Me equivoco cuando pienso que nada de lo que hago es definitivo. Mi genio, mis palabras, mis gestos, dejan heridas, rompen confianzas, siembran futuras tempestades.

Si lograra calmar mi alma en momentos de turbación…

Pienso en María. ¡Cuántas veces se turbaría y sentiría que no era dueña de su propia vida! Ella mantenía la calma y la esperanza.

No tenían tanto peso en su vida los contratiempos, las sorpresas, los sucesos inesperados. Tal vez me ayuda aprender a pensar en positivo.

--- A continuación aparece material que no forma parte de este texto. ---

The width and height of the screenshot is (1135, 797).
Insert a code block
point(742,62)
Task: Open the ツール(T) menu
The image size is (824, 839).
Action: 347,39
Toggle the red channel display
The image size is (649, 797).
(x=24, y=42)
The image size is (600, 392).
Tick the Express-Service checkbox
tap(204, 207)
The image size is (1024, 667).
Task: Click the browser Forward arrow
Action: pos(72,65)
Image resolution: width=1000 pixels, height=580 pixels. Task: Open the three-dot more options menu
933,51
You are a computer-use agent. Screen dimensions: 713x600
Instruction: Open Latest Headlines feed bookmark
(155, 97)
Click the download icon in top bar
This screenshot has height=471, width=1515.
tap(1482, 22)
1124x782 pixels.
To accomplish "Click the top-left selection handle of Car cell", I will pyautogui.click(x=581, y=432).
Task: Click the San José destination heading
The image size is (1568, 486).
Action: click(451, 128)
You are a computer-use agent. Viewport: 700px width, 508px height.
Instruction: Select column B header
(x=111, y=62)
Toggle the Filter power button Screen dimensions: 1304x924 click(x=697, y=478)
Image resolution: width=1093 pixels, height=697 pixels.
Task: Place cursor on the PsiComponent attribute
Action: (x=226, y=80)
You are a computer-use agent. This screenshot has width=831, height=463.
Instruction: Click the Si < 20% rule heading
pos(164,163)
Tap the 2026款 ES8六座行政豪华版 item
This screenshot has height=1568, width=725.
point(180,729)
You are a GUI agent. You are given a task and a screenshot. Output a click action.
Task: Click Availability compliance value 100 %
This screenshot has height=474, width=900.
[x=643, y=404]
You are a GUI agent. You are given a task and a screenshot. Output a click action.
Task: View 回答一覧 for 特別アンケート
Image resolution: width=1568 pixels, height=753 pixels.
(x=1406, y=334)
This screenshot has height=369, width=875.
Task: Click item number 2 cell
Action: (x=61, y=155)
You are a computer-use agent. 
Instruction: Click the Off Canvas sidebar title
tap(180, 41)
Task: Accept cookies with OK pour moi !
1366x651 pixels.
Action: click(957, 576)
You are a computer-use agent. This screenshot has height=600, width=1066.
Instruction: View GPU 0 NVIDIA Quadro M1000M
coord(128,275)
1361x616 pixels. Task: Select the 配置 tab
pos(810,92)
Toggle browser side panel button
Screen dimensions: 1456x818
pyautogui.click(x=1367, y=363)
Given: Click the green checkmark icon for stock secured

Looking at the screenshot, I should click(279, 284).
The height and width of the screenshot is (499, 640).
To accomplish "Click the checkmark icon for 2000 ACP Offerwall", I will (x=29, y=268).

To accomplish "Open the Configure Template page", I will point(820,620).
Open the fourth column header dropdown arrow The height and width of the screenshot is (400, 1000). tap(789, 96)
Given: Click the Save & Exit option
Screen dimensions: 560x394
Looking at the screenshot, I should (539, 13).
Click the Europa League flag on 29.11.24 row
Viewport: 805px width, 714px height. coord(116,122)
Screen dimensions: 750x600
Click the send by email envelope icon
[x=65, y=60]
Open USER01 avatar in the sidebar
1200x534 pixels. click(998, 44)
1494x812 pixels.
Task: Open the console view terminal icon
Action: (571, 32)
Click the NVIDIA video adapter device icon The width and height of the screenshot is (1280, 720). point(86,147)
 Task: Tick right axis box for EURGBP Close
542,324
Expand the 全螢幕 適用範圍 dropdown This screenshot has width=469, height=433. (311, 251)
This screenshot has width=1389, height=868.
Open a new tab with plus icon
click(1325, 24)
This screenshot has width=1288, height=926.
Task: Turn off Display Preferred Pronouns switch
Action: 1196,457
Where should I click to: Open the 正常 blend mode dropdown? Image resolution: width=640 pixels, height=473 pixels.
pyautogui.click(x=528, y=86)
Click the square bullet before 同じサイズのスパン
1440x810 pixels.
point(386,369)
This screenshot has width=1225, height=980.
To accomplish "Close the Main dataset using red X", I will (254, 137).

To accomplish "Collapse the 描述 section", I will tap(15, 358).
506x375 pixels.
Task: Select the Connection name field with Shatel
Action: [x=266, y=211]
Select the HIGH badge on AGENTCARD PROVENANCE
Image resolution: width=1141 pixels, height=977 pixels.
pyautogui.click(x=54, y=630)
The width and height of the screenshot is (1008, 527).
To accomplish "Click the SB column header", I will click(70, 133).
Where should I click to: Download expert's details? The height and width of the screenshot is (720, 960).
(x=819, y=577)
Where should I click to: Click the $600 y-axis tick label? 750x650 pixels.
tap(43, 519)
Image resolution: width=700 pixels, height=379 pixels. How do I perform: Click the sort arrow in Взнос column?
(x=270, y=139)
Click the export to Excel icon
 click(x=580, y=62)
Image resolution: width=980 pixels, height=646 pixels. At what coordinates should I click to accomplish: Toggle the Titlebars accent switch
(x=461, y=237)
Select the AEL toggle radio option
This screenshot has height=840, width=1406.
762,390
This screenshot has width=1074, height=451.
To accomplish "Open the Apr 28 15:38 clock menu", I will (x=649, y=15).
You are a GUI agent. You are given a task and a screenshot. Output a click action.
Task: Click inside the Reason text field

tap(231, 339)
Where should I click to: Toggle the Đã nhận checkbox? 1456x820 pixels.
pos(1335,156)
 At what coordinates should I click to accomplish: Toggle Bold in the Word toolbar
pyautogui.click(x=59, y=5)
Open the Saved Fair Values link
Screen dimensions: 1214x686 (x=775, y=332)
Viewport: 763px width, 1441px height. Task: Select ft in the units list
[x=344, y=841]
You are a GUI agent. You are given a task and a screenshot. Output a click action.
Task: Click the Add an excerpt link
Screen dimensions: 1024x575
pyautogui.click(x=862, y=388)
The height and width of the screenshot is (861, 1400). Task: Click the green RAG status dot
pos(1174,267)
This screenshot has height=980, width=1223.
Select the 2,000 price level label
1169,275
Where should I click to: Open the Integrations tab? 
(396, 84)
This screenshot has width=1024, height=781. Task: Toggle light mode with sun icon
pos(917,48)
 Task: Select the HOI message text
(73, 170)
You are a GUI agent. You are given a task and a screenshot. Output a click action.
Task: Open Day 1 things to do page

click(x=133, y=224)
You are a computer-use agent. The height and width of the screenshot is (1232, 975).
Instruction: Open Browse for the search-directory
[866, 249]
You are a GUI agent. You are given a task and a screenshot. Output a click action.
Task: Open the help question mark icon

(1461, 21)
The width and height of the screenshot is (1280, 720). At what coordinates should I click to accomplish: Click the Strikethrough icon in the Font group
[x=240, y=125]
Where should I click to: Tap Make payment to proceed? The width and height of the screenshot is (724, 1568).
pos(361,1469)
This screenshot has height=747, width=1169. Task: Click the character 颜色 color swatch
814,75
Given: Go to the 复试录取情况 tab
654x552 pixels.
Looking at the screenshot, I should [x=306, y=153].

Dejar de lado las expectativas que me atan y obligan a querer obtener lo planeado. Una mirada inocente. Una actitud pura y sin exigencias. Una sonrisa en medio de los inconvenientes del camino.

En ese momento en el que todo se complica y parece que no vamos por el camino correcto. Cuando veo que es necesario ejercitar la paciencia. Y la espera en medio de la tormenta me supera. Cuando quiero confiar siempre de nuevo.

No sé si todo tiene que salir perfecto para que la vida me resulte bien. No sé si tengo que cumplir todas las normas para que no me multen. No sé si la felicidad pasa por esquivar todos los peligros.

O si lo que Dios quiere es que no haga nada mal, aun dejando de hacer muchas cosas bien. No lo tengo tan claro. Pero confío. Y no juzgo. No quiero condenar a nadie, tampoco a mí mismo.

Sólo sueño con un mundo perfecto porque está Dios en él. Nada más que eso. Aunque no funcione todo bien. Ni salgan todos los planes.

De su mano, como me enseña María, todo es más fácil y resulta que la vida tiene más color. Quizás menos orden y perfección.

Pero tiene la sonrisa y la paz de los niños. Y la confianza en un Dios que cuida todos mis caminos. Aunque yo mismo no lo vea, no lo sepa, no lo entienda.